Utilization of preimplantation genetic testing in the USA
PurposeTo evaluate the use of preimplantation genetic testing (PGT) and live birth rates (LBR) in the USA from 2014 to 2017 and to understand how PGT is being used at a clinic and state level.MethodsThis study accessed SART data for 2014 to 2017 to determine LBR and the CDC for years 2016 and 2017 to identify PGT usage. Primary cycles included only the first embryo transfer within 1 year of an oocyte retrieval; subsequent cycles included transfers occurring after the first transfer or beyond 1 year of oocyte retrieval.ResultsIn the SART data, the number of primary PGT cycles showed a significant monotonic annual increase from 18,805 in 2014 to 54,442 in 2017 (P = 0.042) and subsequent PGT cycles in these years increased from 2946 to 14,361 (P = 0.01).

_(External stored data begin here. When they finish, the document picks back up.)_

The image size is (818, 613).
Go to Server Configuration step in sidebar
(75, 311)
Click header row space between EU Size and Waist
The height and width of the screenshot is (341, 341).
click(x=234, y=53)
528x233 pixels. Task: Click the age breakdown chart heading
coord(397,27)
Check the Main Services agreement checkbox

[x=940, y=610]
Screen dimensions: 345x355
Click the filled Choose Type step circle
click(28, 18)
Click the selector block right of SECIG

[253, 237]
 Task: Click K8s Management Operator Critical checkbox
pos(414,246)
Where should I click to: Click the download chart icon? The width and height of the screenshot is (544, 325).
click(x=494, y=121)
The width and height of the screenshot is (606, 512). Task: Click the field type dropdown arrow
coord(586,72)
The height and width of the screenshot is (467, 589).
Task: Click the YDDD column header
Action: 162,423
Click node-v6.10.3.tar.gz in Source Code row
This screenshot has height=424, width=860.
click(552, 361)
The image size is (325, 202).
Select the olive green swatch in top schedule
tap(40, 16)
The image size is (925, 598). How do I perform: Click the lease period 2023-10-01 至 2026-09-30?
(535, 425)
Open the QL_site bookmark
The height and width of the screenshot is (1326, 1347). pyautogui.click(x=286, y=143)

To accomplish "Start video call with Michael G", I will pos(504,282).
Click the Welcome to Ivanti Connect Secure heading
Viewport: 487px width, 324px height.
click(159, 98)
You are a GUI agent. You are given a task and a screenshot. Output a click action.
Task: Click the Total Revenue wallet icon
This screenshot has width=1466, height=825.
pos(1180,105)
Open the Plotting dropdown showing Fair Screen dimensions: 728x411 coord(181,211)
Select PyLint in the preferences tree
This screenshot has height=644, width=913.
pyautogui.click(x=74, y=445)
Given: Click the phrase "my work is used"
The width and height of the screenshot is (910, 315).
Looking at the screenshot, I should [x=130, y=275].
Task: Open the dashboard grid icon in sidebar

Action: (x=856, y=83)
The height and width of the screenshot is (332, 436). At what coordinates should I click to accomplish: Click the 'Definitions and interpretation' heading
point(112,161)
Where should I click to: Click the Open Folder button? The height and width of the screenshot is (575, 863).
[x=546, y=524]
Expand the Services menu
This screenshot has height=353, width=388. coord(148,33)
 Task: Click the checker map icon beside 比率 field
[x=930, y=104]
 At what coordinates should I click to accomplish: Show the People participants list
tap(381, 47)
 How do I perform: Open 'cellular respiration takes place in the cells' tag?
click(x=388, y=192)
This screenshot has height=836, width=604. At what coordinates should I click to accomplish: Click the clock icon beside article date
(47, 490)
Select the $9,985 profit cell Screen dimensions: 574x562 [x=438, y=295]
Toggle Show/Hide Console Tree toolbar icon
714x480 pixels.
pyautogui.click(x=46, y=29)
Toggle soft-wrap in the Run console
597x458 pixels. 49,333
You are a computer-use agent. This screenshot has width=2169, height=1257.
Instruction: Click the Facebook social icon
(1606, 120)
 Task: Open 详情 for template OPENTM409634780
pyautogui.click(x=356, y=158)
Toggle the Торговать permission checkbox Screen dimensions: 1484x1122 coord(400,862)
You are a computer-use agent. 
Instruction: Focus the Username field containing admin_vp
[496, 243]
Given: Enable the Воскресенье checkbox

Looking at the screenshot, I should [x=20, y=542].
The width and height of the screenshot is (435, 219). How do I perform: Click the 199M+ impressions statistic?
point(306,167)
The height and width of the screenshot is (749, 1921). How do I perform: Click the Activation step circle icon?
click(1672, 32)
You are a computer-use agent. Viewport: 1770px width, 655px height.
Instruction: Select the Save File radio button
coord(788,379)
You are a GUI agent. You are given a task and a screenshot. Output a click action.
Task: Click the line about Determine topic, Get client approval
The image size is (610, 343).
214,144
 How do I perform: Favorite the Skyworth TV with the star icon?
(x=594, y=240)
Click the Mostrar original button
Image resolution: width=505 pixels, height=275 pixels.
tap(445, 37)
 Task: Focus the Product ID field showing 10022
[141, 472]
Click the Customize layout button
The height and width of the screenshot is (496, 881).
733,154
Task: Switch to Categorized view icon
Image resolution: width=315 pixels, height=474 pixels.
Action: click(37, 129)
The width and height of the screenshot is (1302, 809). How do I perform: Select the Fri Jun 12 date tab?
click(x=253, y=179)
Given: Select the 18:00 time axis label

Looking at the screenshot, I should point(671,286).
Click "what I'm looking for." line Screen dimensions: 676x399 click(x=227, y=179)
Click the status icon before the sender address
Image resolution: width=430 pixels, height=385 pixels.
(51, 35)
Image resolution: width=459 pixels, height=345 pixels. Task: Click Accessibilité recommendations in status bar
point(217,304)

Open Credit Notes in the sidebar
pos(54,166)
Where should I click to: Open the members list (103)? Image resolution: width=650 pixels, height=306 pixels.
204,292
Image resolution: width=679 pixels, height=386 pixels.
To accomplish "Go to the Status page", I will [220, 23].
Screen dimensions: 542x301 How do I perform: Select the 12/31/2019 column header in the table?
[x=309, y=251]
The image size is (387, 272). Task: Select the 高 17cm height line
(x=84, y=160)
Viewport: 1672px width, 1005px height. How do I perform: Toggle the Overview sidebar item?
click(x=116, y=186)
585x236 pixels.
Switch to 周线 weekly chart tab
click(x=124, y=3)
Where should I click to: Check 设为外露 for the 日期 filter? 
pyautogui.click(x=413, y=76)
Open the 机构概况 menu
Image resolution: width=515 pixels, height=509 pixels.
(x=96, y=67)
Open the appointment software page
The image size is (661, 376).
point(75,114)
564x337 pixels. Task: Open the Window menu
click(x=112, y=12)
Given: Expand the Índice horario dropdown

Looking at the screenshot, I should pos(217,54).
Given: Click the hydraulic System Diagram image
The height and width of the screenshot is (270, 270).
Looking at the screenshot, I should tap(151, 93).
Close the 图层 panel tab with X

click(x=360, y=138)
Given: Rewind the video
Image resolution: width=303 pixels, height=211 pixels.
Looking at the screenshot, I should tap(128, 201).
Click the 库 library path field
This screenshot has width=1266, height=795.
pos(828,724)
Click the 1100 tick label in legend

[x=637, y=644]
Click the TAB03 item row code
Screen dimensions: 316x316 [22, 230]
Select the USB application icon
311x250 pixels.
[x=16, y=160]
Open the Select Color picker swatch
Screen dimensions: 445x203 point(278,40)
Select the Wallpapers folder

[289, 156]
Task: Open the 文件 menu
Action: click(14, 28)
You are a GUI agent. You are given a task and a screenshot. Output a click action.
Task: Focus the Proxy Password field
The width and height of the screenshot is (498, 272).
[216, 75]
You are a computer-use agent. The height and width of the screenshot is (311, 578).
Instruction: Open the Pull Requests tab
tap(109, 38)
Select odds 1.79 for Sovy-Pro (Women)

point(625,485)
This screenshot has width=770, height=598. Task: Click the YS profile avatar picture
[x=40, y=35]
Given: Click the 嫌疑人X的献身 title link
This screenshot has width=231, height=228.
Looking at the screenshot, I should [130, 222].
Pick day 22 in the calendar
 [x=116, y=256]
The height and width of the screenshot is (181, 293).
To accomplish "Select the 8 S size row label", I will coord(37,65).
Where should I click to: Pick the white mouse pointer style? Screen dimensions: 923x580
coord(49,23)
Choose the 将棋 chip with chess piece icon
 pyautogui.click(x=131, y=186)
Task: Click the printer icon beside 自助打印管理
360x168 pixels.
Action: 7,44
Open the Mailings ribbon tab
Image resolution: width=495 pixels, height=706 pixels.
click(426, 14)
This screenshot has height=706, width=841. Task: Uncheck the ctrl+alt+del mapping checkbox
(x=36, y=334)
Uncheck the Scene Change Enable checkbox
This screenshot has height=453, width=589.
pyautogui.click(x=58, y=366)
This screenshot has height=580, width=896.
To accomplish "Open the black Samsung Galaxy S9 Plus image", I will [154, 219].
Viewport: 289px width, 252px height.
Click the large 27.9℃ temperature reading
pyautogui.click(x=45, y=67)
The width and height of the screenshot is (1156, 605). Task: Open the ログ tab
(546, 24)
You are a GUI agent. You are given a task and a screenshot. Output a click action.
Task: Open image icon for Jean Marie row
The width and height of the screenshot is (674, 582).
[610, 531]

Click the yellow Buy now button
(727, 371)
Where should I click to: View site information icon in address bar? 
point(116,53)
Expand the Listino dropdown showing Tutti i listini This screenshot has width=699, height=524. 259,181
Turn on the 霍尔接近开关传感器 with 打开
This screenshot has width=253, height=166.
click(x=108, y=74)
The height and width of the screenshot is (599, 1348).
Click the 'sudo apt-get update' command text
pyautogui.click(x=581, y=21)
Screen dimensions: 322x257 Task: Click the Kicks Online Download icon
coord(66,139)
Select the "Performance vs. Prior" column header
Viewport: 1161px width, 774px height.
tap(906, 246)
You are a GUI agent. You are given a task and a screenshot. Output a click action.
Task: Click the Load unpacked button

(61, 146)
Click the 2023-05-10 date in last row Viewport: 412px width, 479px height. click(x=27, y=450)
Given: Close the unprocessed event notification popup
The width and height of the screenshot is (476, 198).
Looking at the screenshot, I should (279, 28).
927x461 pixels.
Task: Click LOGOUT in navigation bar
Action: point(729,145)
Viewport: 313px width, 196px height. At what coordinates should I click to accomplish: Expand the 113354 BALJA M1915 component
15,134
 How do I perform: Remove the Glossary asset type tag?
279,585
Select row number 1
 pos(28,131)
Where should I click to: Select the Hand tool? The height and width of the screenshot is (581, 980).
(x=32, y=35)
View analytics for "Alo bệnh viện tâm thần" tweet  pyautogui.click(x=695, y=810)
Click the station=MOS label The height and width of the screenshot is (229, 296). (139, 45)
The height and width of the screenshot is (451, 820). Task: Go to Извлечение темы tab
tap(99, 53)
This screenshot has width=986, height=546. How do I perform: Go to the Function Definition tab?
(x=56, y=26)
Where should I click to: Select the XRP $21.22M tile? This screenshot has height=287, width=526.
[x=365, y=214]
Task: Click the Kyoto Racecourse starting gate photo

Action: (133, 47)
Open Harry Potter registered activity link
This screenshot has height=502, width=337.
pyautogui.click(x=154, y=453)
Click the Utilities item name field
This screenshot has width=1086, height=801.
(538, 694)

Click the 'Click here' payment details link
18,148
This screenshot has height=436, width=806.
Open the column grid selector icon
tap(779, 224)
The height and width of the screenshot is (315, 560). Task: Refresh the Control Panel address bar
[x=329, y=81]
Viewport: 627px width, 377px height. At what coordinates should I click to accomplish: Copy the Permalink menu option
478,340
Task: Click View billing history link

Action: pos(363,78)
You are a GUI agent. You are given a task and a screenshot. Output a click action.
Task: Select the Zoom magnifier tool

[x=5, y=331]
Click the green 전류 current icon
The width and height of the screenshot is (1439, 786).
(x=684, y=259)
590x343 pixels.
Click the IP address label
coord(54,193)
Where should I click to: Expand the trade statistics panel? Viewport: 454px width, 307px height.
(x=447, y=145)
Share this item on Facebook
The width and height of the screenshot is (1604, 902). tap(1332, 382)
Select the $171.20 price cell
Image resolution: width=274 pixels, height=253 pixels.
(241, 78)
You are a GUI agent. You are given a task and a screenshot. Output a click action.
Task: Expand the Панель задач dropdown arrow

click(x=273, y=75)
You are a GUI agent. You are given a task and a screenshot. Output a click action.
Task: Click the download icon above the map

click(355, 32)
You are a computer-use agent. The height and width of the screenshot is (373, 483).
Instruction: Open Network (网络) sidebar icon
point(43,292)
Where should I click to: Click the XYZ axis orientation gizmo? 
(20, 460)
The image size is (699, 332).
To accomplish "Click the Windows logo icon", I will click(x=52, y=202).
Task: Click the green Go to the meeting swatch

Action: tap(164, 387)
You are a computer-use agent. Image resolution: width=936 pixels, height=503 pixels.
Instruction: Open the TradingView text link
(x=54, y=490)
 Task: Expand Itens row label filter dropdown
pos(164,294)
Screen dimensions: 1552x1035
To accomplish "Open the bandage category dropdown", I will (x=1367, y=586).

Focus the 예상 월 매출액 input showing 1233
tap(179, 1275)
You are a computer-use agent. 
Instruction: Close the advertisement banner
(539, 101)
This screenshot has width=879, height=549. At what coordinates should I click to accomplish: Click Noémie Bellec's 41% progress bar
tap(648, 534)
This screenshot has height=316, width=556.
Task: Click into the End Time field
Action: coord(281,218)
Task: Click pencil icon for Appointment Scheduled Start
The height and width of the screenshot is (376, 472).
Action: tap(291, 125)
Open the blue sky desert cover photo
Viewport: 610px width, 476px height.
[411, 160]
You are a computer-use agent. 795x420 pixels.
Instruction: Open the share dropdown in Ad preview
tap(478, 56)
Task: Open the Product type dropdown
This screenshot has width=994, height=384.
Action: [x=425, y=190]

There was a significant difference in primary PGT cycle use by age, where younger women had a greater percentage of PGT treatment cycles than older women. In both PGT and non-PGT cycles, the LBR per oocyte retrieval decreased significantly from 2014 to 2017 (P<0001) and younger women had a significantly higher LBR per oocyte retrieval compared to older women (P < 0.001). The CDC data revealed that in 2016, just 53 (11.4%) clinics used PGT for more than 50% of their cycles, which increased to 99 (21.4%) clinics in 2017 (P< 0.001).ConclusionsA growing number of US clinics are offering PGT to their patients. These findings support re-evaluation of the application for PGT.